Alors qu'il lançait cela, de nouveau l'homme à l'oreillette se tût.
Qu'est-ce que ça peut faire, des milliers de gens étudient là-bas, mentit-il derrière l'oreillette. Peu de gens ont choisi cette carrière, et personne n'était comme un fils brillant.
Une vague d'inquiétude frappa à nouveau la poitrine de Jarol lorsqu'il réalisa qu'ils étaient en train de perdre Andrew. Et bien qu'il s'agisse d'une bévue qui lui trottait dans la tête, il fallait qu'il intervienne. Il n'allait pas laisser l'ombre de cette femme continuer à hanter la vie de son fils, il n'allait pas le laisser ruiner tout ce qu'il avait construit juste à cause de cette stupidité d'être amoureux d'Anaelise.
Trop c'est trop.
-Eh bien... c'est ma connaissance, et elle a vraiment besoin de travail. Je sais que tu es un homme honorable. Imagine-la dire au journal télévisé que, grâce à un travail que tu lui as donné, elle a pu réaliser ses rêves... Encore des points en sa faveur et à sa bonne réputation !
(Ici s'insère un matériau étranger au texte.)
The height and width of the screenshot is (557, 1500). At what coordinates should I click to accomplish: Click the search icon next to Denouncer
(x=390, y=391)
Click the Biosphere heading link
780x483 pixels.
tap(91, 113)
Shan savait qu'il était allé trop loin, mais c'était tout ce qu'il pouvait faire pour une bonne fille qui avait volé son cœur. Et il le pensait d'une bonne manière.
Dis-lui de passer à mon bureau principal à Hampton la semaine prochaine... Je serai occupé cette semaine et... Je ne te promets rien.
-Très bien, monsieur, je vous donnerai les informations. Je vous remercie de votre attention.
-Au revoir", dit Jarol en raccrochant son téléphone sans fil et en le posant sur la table.
Il porta ses doigts au verre de whisky posé sur son front et d'une traite, il le descendit dans sa gorge.
Il y avait entre ses mains une liste, une sorte de catalogue de quelques filles engagées pour des travaux exclusifs. Certaines étaient plus belles que d'autres, mais toutes servaient son objectif.
Il avait besoin par tous les moyens de distraire son fils, il avait besoin de quelqu'un qui attire suffisamment son attention pour lui faire oublier cette femme qui le rendait amer, sec et distant, un homme qu'il ne connaissait plus et qui lui avait enlevé son fils préféré.